We know Vincent is the bad guy because he has shifty eyes, a beard, long scraggly hair and a trench coat, the required wardrobe for all Token Bad Guys in this genre. Plus, he's prone to hissing philosophical statements like, "I have no fear of death. It just means dreaming in silence, a dream that lasts for eternity."

That's the basic plot. What actually unfolds onscreen, though, involves tangled threads of corporate corruption, killer "nanomachines" encased in marbles and hallucinations featuring golden, glowing butterflies that would take a thick book to explain fully. This leads to drawn-out conversations between characters that might make viewers feel like they're experiencing living out Vincent's "dream" in real life.

Just when it feels like the movie is going to collapse under its own weight of self-importance, though, something happens to jolt people awake again.
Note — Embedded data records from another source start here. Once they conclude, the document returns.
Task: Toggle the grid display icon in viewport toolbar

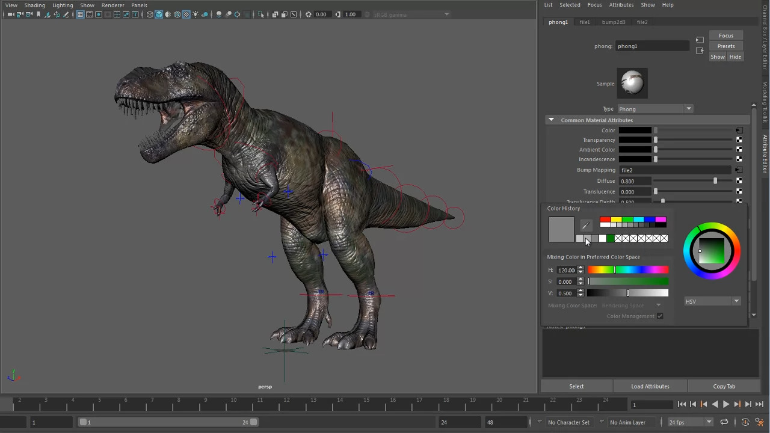Action: [x=80, y=14]
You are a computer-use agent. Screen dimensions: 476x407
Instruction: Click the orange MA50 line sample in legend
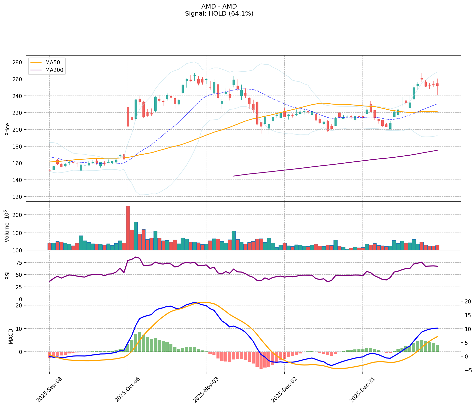tap(36, 62)

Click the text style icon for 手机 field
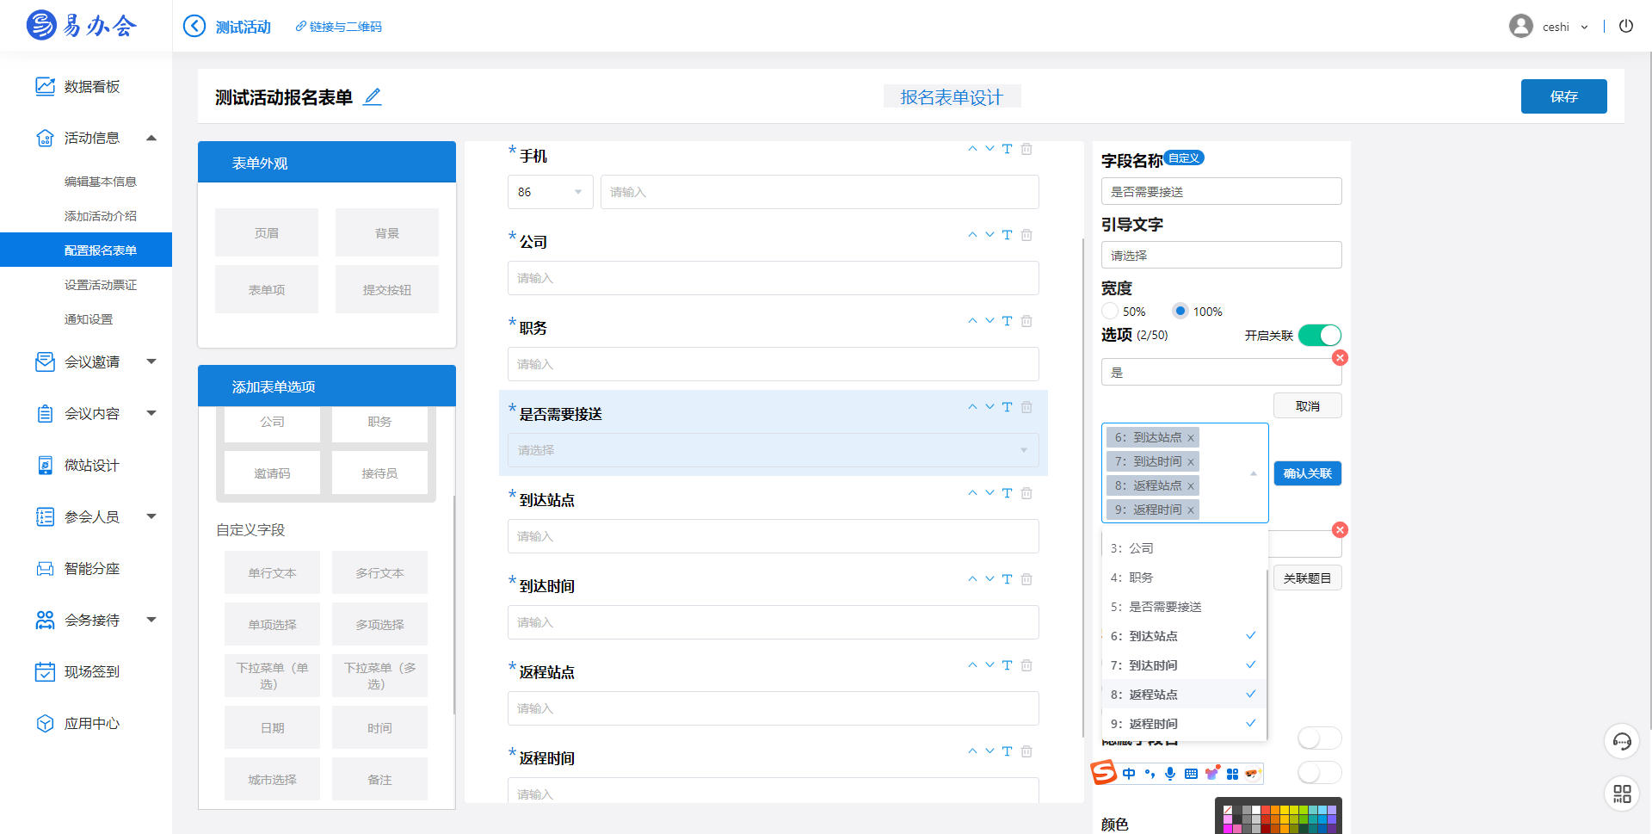click(1007, 149)

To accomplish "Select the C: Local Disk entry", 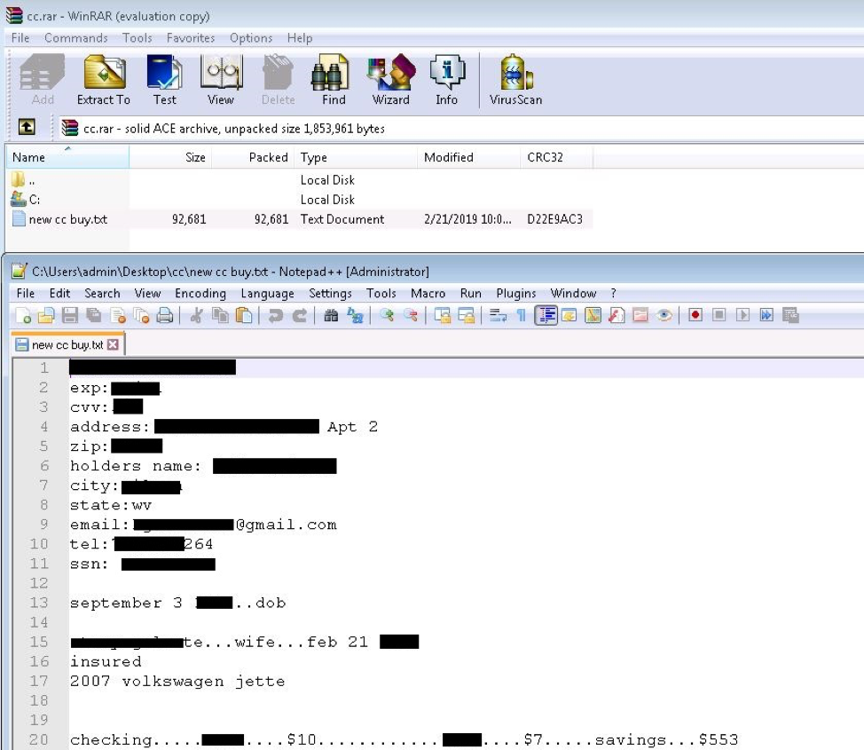I will 35,200.
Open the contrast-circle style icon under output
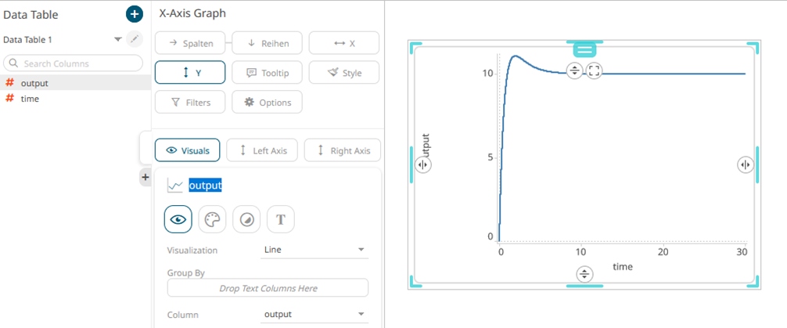The width and height of the screenshot is (787, 328). 246,220
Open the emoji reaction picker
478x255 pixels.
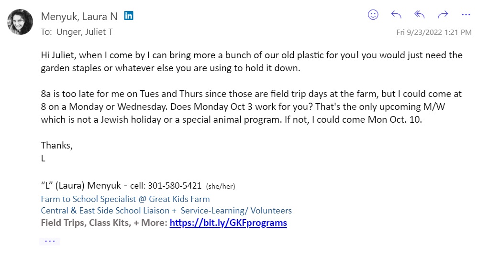coord(373,15)
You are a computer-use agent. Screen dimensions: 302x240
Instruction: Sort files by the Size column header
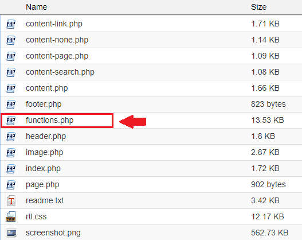[x=258, y=7]
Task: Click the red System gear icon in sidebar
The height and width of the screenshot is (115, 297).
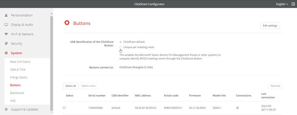Action: click(6, 53)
Sometimes it's one of the dynamically choreographed fight scenes that rival the best Hong Kong martial arts sequences. (Spike's climactic battle with Vincent had me wincing with every blow struck.) Other times, it's Yoko Kanno's score, which, in addition to more of the smooth jazz chops that made the series such a pleasure to watch, adds in elements of country and -- ugh -- pop. (Well, no one's perfect.)

Little has been mentioned about any future adventures of the Bebop crew. If this is indeed their final mission, it was a great way for them to go out.